Spiced Chicken And Fruit Salad


  • 5 small chicken breasts (boneless and skinless)

  • 7 tsp mild curry paste

  • 180g low-fat natural yogurt

  • juices of 1 lemon

  • 1 mango

  • 50g watercress

  • 1/2 red onion (chopped)

  • 1/2 cucumber (diced)

  • 1/2 iceberg lettuce


  1. Cut the chicken breast into long and thin slices. Add together 5 tsp of curry paste with the lemon juice, mix together. Add the chicken and toss together.

  2. Bring to boil the water in a steamer. Place the chicken into the steamer, cover and steam for about 6 minutes.
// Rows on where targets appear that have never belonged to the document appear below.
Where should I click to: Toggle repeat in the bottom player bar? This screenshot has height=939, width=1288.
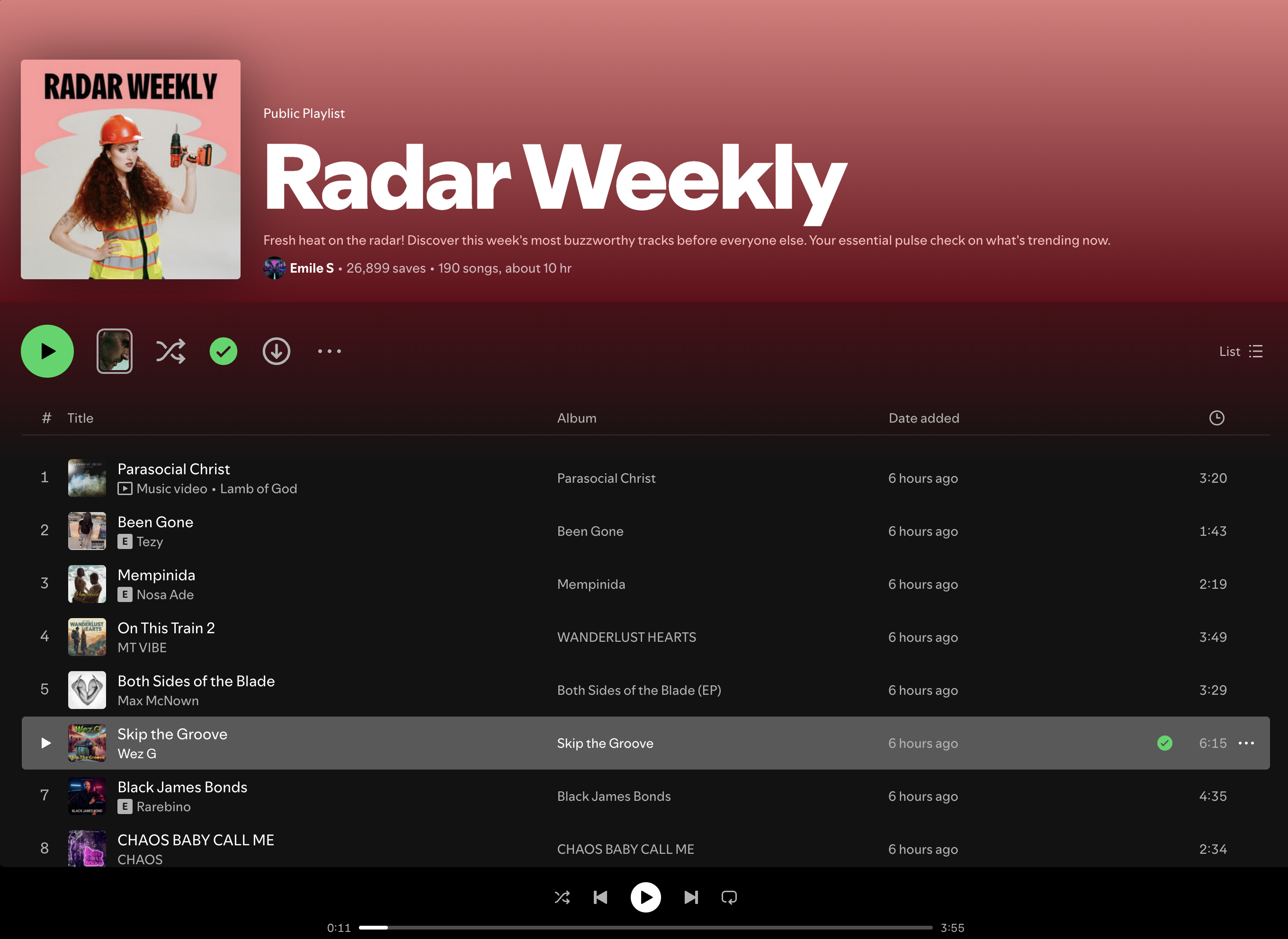[x=729, y=897]
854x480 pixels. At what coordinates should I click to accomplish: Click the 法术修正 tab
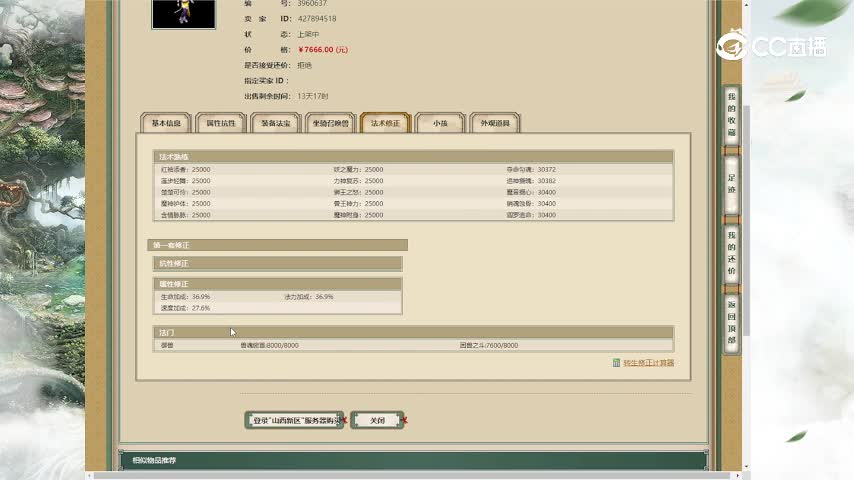point(385,123)
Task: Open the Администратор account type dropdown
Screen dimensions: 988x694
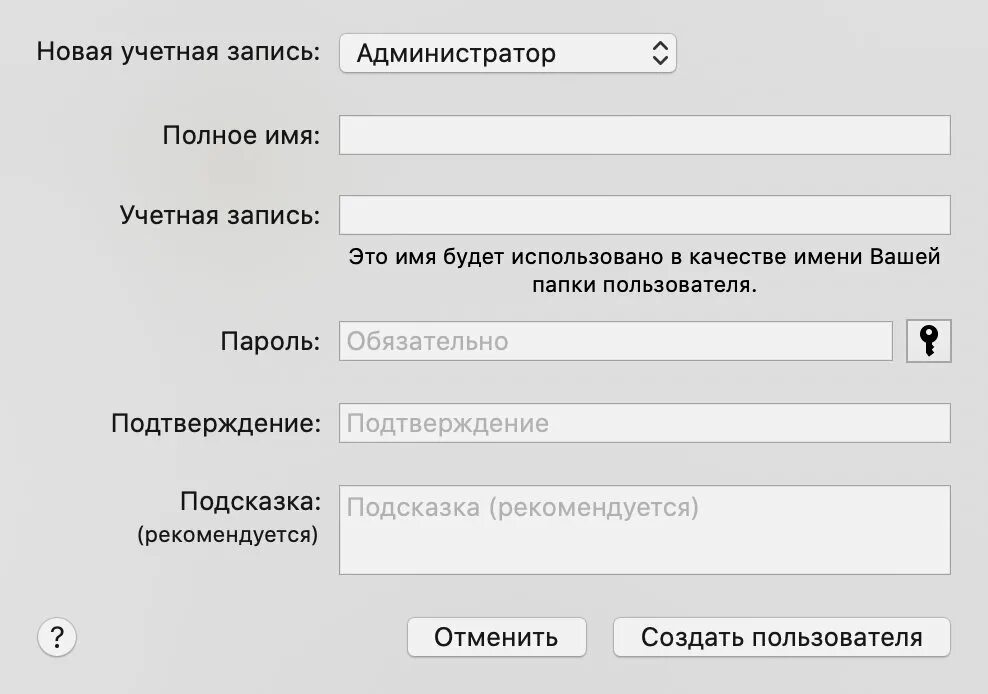Action: (507, 53)
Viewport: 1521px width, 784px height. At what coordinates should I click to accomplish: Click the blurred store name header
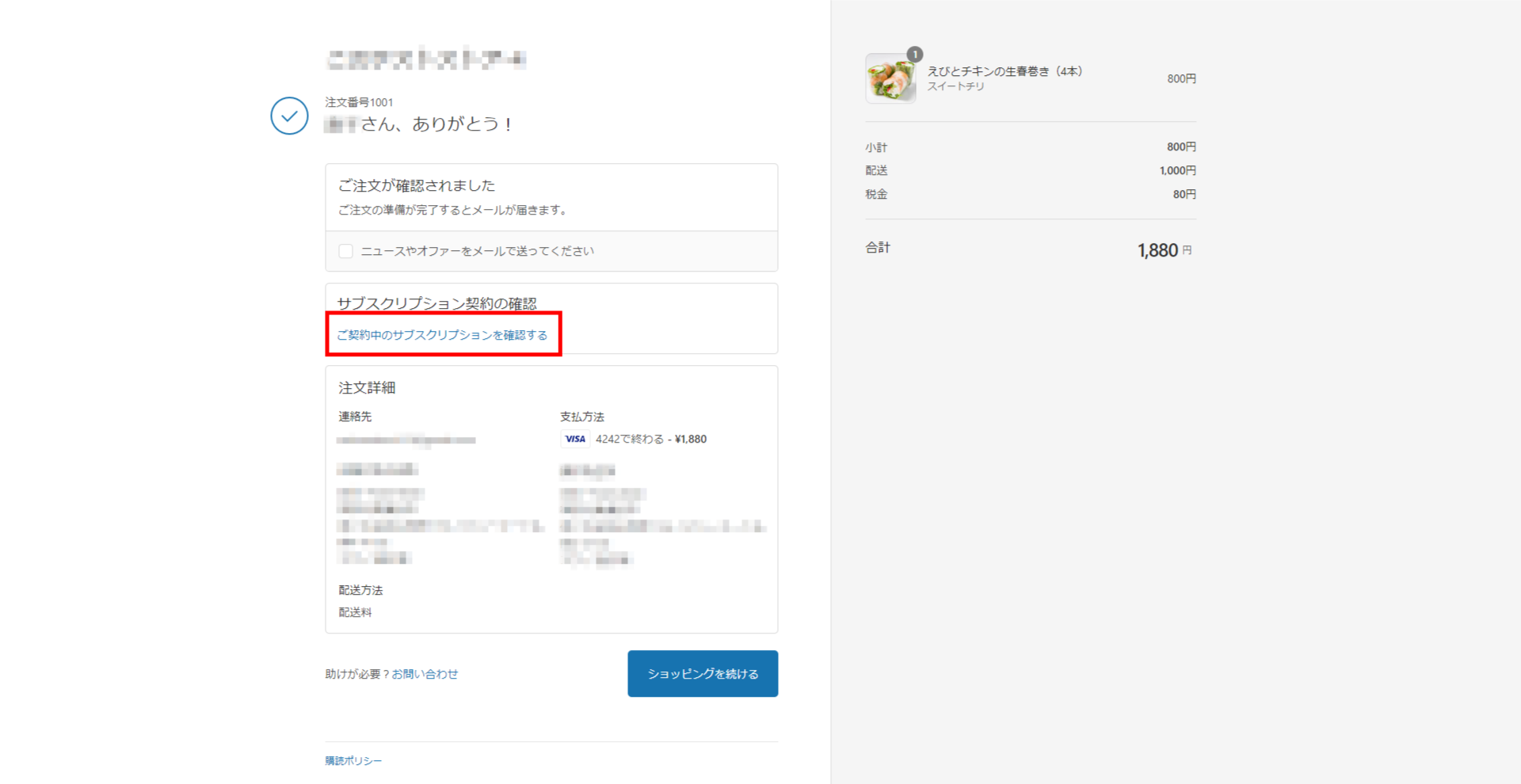pos(426,59)
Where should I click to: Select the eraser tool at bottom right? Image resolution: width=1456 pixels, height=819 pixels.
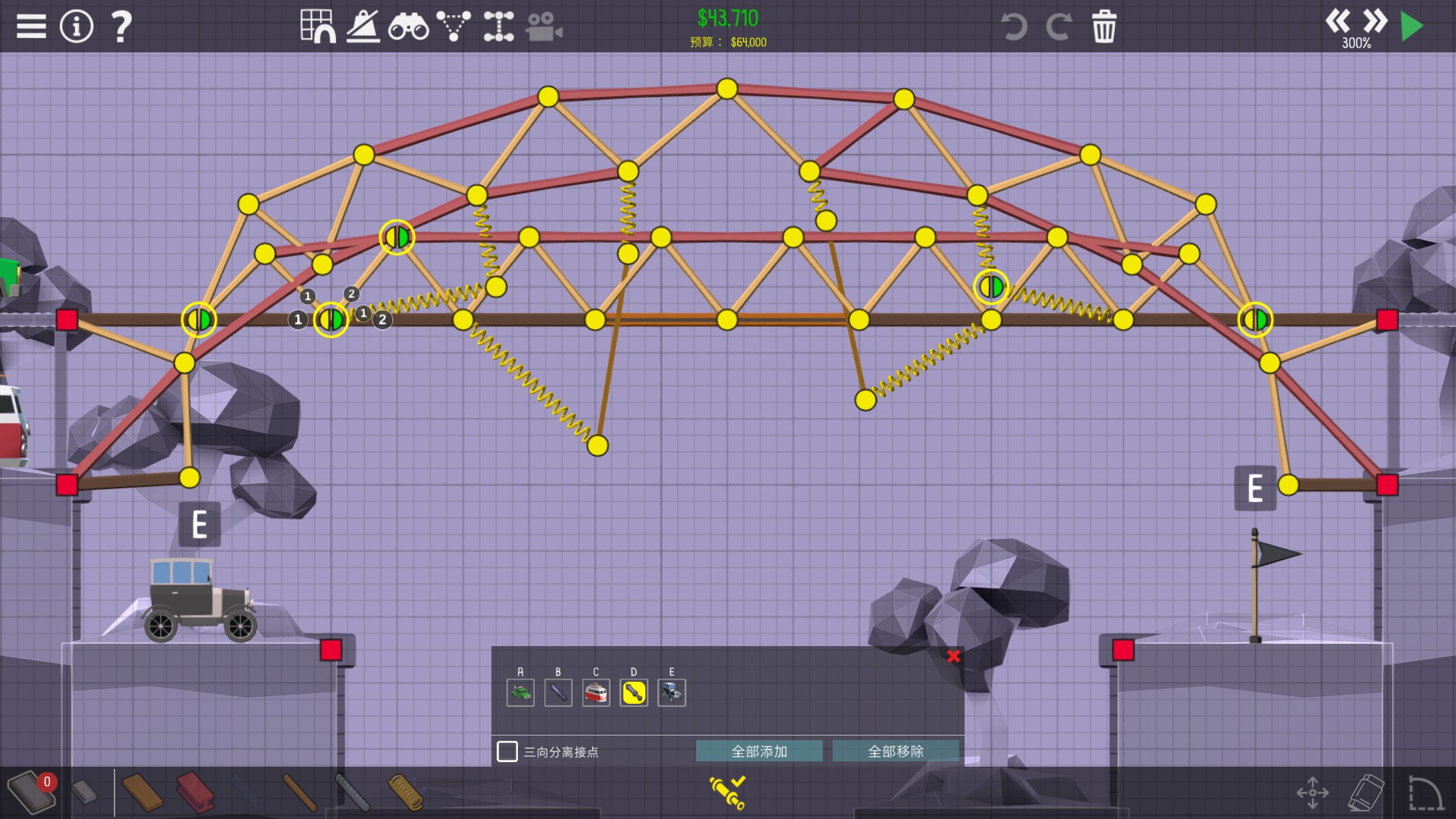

  3. Mix the remaining curry paste in a bowl with yogurt.

  4. Cut a thick slice off either side of the mango to reveal the large, flat stone. Trim the flesh away from the stone, then remove the peel and cut the flesh into bite-sized chunks.

  5. Rinse the watercress with cold water and tear it the bite-sized pieces. Add to the yogurt dressing with cucumber, red onion and mango. Toss gently.

  6. Tear the lettuce into pieces, divide among 5 plates.

  7. Spoon the mango mixture on top and complete with the warm chicken strips.